Four months after threatening to fall out of love with his sport, Adam Peaty returned to his imperious best by smashing his own 100 metres breaststroke world record at the European Championships in Glasgow.
Peaty stopped the clock at 57 seconds dead as he obliterated both his rivals and his own previous best mark of 57.13 secs which he set en route to winning Olympic gold at Rio 2016.
It marked a remarkable return to form for the 23-year-old, who had cut a dejected figure at the Gold Coast Commonwealth Games, where he won in an uncharacteristically slow 58.84 secs as well as being beaten over his less-favoured shorter distance.
“I wasn’t going out there to break the world record, but when I got to 50m I thought, this is so easy. Then I came back and all the passion and emotion of the let-down of the Commonwealths really fuelled that.
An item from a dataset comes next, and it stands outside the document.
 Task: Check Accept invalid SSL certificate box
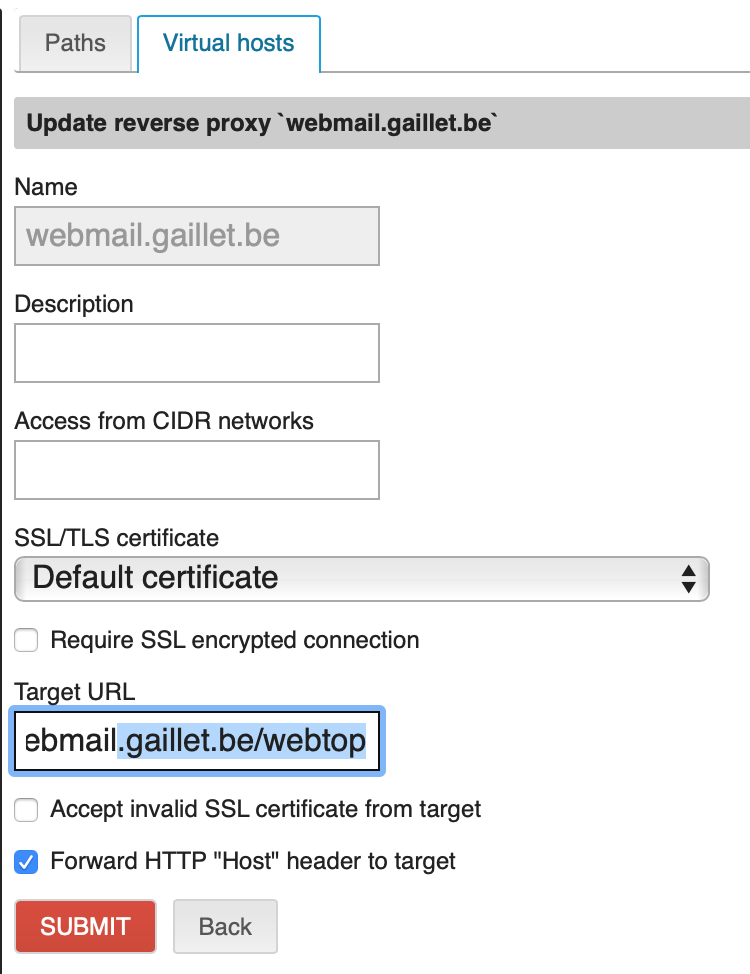(27, 809)
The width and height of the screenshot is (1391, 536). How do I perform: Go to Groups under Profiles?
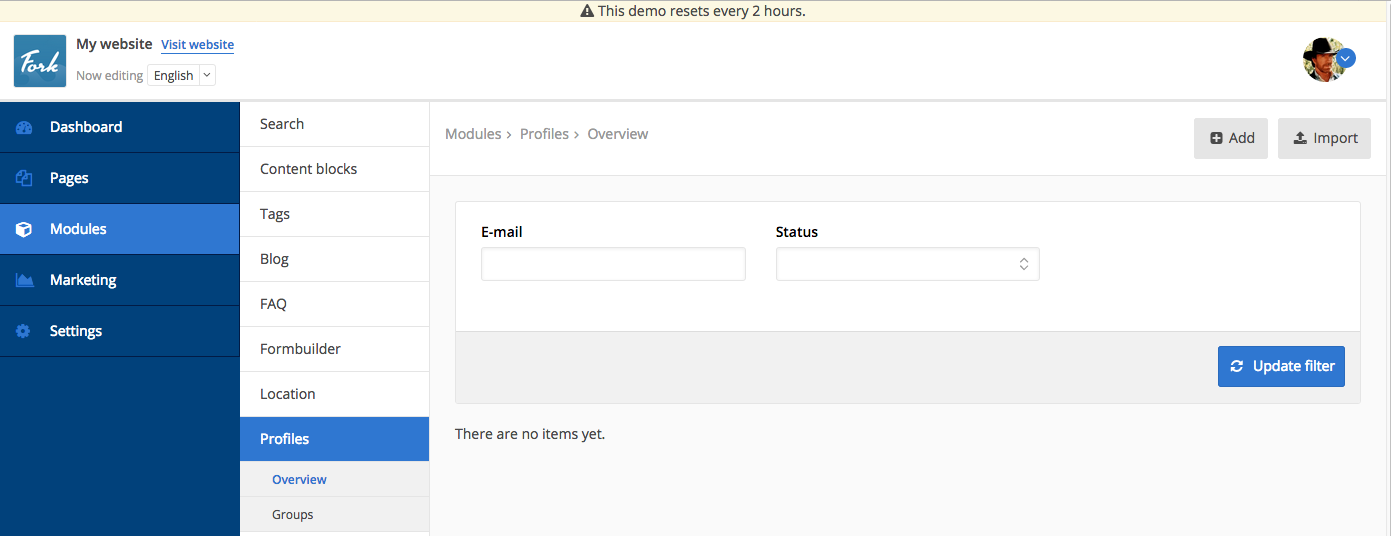(292, 514)
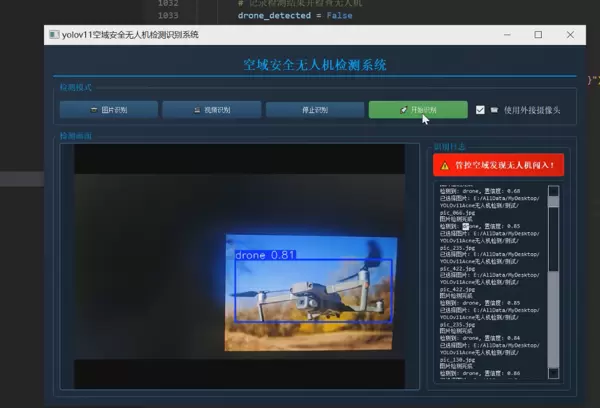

“After the heats yesterday I knew I was in good shape. After the semi I was back in the 58s but it just shows what you can do if you have a positive mental attitude.”
Peaty’s superiority was such that his Great Britain team-mate James Wilby, who took silver, finished over one and a half seconds behind him in 58.54.
What an unbelievable swim from Mr @adam_peaty! ???
Fancy watching it again…⬇️pic.twitter.com/ySQx9sFa9v
— British Swimming (@britishswimming) August 4, 2018
While the likes of Wilby still dream of cracking the 58-second barrier, Peaty – still the only man to have done so – now stands on the brink of achieving his long-held and personal ‘Project 56’ campaign.
“It gives me another level of motivation,” said Peaty of narrowly failing to beat 57 seconds some two years ahead of schedule. “If I’d done it, everybody would have started to talk about ‘Project 55’.
“It’s a great place to be in, to break the world record by a marginal gain and two years out (from Tokyo 2020) it leaves me and Great Britain in a very good place.”
What made Peaty’s return to form all the more admirable were his relative travails in Australia, after which he admitted his towering achievements had come at a price of some motivation and enjoyment.
Despite dipping just outside 58 seconds in his semi-final, Peaty suggested he had deliberately eased off to save himself for Saturday – and his tactic paid off as he emphatically delivered in front of his home crowd.
Peaty, who will seek to restore his 50m dominance later this week, added: “When you go four years without losing you kind of get complacent and you need the team around you to get you back on track.
Great Britain rounded off a successful day in the pool by also picking up a bronze medal in the inaugural 4x200m freestyle mixed relay.
The team of Stephen Milne, Craig McLean, Kathryn Greenslade and Freya Anderson finished behind Russia and gold medallists Germany in 7:29.72.